"We're forecasting that oil prices remain stable in 2016 in the $40-50 range for the reasons discussed above, and that prices rally to the $50-70 range in 2017 as global offshore production starts to decline in response to an enormous cutback in capital expenditures by the major oil companies," Hatfield states. "This decline is likely to produce a small shortage of supply relative to demand and eliminate the excess inventory of oil, which will allow the price to increase to the higher range indicated."
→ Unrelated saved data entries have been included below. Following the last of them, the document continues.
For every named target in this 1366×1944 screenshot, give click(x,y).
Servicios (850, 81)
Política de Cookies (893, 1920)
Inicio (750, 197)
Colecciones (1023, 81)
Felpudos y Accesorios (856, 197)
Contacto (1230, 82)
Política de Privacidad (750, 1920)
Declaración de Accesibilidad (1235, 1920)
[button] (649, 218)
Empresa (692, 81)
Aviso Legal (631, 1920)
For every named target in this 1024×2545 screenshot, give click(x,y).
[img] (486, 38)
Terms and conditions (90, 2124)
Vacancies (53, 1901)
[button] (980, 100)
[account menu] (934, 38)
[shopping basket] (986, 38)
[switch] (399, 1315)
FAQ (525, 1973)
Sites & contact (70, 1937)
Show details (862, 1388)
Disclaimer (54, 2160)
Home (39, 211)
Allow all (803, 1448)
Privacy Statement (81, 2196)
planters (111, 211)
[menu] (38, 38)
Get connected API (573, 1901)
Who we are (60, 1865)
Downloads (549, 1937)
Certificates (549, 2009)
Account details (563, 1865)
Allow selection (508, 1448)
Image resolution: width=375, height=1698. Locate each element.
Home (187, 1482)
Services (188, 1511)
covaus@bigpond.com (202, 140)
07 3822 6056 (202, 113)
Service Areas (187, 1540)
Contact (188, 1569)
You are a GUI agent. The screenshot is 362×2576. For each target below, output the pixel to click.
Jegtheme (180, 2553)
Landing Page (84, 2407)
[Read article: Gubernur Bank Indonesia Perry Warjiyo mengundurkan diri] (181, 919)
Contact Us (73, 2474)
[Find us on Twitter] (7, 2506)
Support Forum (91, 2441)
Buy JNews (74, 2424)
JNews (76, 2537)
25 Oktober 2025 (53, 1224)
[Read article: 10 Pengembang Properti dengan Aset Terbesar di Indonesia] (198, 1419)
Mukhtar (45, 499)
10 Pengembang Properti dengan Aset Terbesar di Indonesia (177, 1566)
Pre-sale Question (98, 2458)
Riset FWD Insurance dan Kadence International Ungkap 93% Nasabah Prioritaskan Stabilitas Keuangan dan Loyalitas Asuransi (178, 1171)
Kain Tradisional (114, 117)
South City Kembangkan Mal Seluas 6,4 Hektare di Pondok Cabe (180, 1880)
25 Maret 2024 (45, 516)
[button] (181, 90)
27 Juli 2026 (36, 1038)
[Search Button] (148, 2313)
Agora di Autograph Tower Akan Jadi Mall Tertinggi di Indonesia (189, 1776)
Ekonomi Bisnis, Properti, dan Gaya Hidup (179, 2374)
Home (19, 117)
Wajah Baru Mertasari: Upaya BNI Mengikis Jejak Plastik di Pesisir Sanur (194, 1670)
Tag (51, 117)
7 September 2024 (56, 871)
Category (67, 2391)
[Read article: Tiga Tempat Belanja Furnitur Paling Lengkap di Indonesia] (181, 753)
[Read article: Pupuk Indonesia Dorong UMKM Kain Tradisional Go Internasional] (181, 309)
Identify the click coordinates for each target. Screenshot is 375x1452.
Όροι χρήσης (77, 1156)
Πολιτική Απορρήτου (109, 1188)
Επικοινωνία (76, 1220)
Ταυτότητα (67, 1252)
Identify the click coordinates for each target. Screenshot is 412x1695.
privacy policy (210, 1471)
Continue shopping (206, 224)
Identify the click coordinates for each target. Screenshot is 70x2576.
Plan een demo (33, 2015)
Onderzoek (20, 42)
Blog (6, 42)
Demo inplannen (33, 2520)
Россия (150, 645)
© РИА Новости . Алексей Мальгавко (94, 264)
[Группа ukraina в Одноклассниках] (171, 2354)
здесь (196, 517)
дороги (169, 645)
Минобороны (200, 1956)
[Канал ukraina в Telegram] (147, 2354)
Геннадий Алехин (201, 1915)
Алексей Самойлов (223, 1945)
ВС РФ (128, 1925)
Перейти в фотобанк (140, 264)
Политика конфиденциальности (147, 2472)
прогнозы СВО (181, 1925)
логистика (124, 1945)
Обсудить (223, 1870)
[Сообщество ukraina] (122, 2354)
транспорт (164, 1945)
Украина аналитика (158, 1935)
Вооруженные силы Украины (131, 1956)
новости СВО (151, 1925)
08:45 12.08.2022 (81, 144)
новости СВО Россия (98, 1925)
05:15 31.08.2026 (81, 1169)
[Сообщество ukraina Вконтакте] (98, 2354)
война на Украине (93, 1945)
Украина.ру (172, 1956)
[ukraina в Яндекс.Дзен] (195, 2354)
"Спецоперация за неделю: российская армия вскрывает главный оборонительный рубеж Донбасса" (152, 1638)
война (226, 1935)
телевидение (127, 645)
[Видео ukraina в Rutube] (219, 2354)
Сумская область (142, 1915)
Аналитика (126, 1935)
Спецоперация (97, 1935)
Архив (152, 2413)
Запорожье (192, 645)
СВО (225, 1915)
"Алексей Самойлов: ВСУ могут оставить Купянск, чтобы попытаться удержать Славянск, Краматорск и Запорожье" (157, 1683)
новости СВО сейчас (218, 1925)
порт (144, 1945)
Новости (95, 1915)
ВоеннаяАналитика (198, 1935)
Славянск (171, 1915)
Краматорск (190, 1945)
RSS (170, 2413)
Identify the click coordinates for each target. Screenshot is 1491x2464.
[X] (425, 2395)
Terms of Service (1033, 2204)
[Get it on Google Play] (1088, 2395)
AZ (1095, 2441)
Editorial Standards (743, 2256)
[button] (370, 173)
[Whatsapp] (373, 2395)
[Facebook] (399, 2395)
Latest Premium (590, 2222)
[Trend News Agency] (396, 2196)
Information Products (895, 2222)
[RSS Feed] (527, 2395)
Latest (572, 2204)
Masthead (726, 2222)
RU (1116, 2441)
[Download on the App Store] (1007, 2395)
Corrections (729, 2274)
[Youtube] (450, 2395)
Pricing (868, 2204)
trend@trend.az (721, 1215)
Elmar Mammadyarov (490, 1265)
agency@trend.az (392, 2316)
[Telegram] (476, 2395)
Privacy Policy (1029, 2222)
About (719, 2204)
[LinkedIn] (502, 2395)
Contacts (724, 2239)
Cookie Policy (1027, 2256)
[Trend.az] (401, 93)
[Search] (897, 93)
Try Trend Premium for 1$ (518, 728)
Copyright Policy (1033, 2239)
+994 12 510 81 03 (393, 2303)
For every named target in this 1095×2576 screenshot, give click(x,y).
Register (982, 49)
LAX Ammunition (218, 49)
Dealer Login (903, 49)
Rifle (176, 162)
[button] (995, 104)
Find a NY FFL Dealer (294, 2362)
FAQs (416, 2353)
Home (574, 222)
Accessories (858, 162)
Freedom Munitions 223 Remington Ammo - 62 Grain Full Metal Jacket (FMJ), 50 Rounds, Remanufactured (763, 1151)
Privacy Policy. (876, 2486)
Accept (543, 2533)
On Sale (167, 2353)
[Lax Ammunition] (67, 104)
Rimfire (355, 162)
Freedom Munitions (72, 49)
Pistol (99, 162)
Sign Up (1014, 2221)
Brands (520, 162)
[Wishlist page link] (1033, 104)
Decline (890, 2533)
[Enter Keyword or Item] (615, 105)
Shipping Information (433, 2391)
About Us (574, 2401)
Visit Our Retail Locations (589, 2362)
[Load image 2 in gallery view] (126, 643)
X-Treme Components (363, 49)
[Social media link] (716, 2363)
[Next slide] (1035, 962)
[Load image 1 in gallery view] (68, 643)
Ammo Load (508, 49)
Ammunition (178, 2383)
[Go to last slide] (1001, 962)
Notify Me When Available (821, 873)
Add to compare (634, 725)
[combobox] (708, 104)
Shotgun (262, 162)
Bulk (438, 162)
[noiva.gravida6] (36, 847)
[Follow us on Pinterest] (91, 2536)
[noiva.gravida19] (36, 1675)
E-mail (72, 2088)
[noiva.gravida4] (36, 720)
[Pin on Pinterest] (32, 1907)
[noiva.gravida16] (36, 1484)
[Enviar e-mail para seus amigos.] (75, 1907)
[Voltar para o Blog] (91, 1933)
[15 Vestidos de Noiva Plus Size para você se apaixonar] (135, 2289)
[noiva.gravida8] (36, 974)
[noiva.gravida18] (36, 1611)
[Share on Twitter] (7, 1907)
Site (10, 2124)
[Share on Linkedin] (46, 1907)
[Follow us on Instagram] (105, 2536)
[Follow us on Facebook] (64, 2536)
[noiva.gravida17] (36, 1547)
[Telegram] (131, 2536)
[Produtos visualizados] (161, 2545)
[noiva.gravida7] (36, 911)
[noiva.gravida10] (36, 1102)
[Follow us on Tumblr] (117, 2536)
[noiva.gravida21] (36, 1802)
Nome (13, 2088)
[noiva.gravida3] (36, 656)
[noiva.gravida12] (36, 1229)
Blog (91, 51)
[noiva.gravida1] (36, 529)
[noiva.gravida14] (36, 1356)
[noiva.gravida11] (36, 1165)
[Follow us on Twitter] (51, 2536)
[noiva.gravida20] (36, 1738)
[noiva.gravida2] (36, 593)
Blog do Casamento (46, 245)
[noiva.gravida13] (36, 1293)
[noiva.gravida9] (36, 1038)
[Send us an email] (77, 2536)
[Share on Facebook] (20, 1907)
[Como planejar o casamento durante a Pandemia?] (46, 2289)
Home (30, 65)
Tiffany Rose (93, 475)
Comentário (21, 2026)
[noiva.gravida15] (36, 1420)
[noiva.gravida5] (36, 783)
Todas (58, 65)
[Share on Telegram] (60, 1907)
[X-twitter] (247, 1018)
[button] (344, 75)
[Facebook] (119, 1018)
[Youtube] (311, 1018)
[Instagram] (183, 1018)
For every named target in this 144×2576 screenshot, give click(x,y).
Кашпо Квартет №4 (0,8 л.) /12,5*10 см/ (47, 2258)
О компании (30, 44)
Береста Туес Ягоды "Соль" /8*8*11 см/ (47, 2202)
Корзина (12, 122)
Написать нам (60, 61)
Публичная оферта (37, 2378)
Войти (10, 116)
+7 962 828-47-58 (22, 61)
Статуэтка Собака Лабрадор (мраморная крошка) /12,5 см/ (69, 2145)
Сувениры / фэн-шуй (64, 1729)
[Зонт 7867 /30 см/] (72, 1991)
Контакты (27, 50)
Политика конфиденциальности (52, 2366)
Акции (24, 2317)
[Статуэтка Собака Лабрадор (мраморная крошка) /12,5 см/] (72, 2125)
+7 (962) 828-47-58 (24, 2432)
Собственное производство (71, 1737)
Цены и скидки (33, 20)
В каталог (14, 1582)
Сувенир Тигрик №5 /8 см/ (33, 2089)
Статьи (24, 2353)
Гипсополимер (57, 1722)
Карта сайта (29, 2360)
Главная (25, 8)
Others note that oil hasn't traded below $27 per barrel since November 2001 - yet, in the years leading up to that time, price drops in the low $20s weren't unheard of - that was the case in 1998 into early 1999. "The market survived and prospered for years thereafter, and some of the factors that have led to today's oversupply and the resulting drop in prices were born in that boom," says Ted Gavin, managing director and founding partner of the bankruptcy consulting firm Gavin/Solmonese. "A market adjustment to the chronic oversupply brought forth by development of the Bakken and other factors should have been expected, and prices should come back when the herd is culled of the weaker producers and supply eases."
Nobody will make money at $26 per barrel, Gavin adds. "Those who are healthy enough to live on cash reserves and take on debt until the market turns will be the ones who make it through the trough in the market," he says.